Start of Data supplied

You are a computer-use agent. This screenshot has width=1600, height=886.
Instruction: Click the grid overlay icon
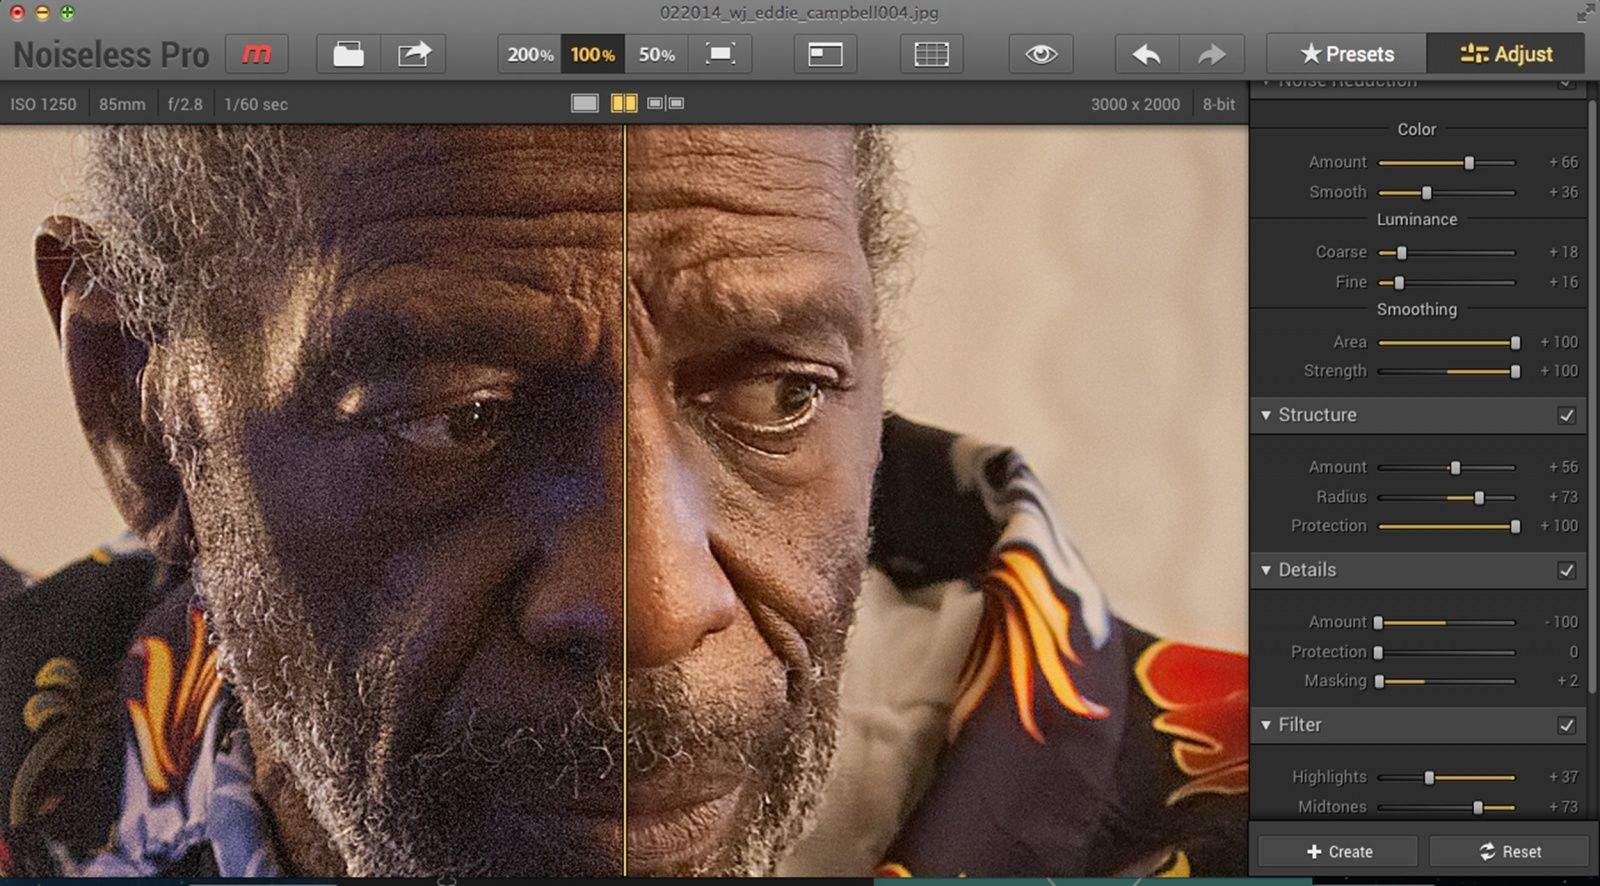coord(931,54)
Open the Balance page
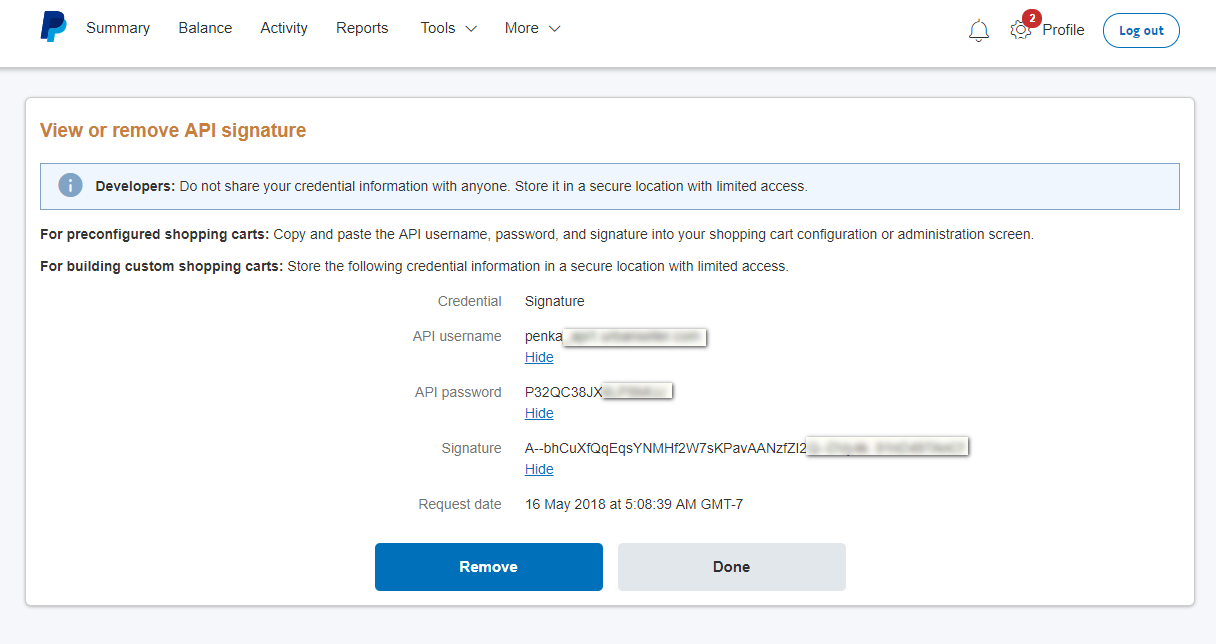The image size is (1216, 644). tap(205, 28)
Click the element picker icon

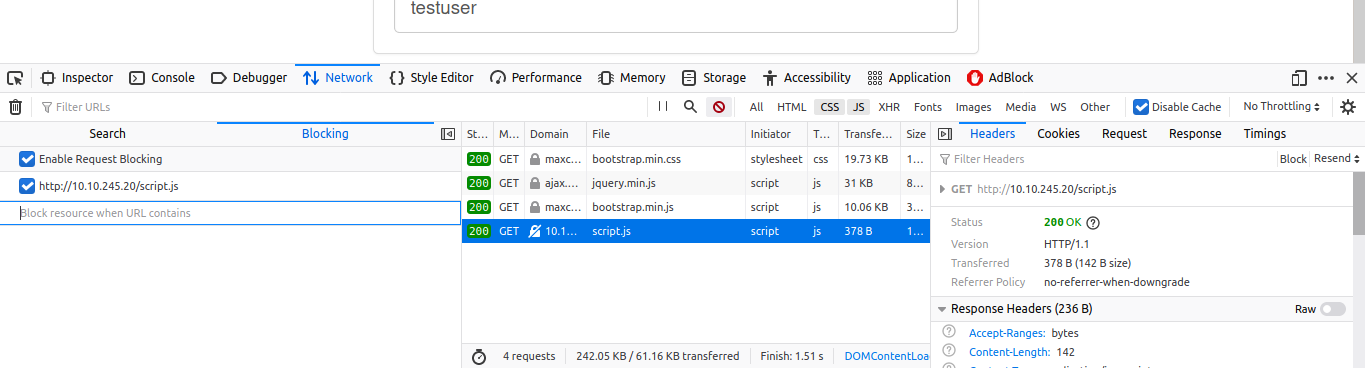(15, 78)
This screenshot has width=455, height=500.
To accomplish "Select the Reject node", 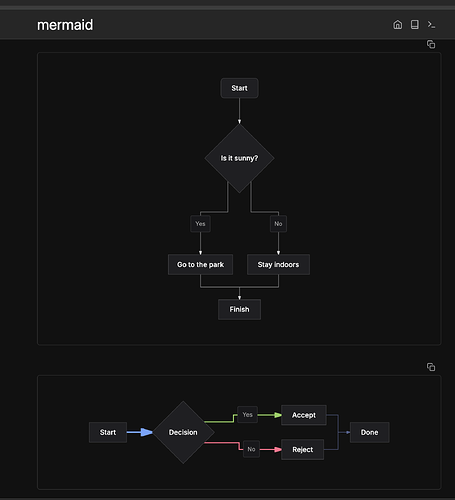I will pyautogui.click(x=302, y=450).
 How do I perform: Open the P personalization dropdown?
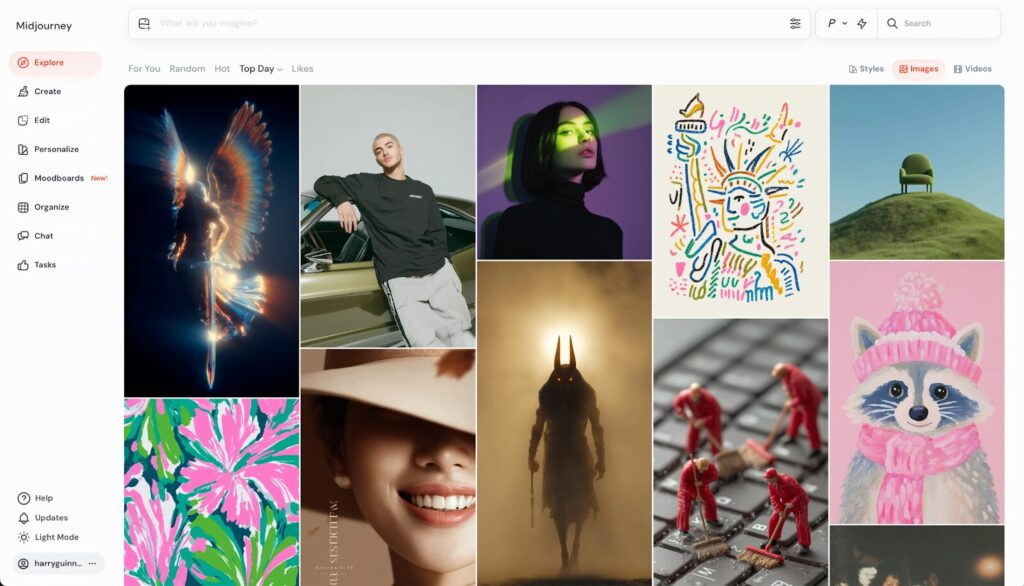pyautogui.click(x=837, y=24)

End of Data supplied

Among the lines above, which ones hold the string "height"? Show them.

Answer below:
You are a computer-use agent. This screenshot has width=1600, height=886.
This screenshot has width=455, height=500.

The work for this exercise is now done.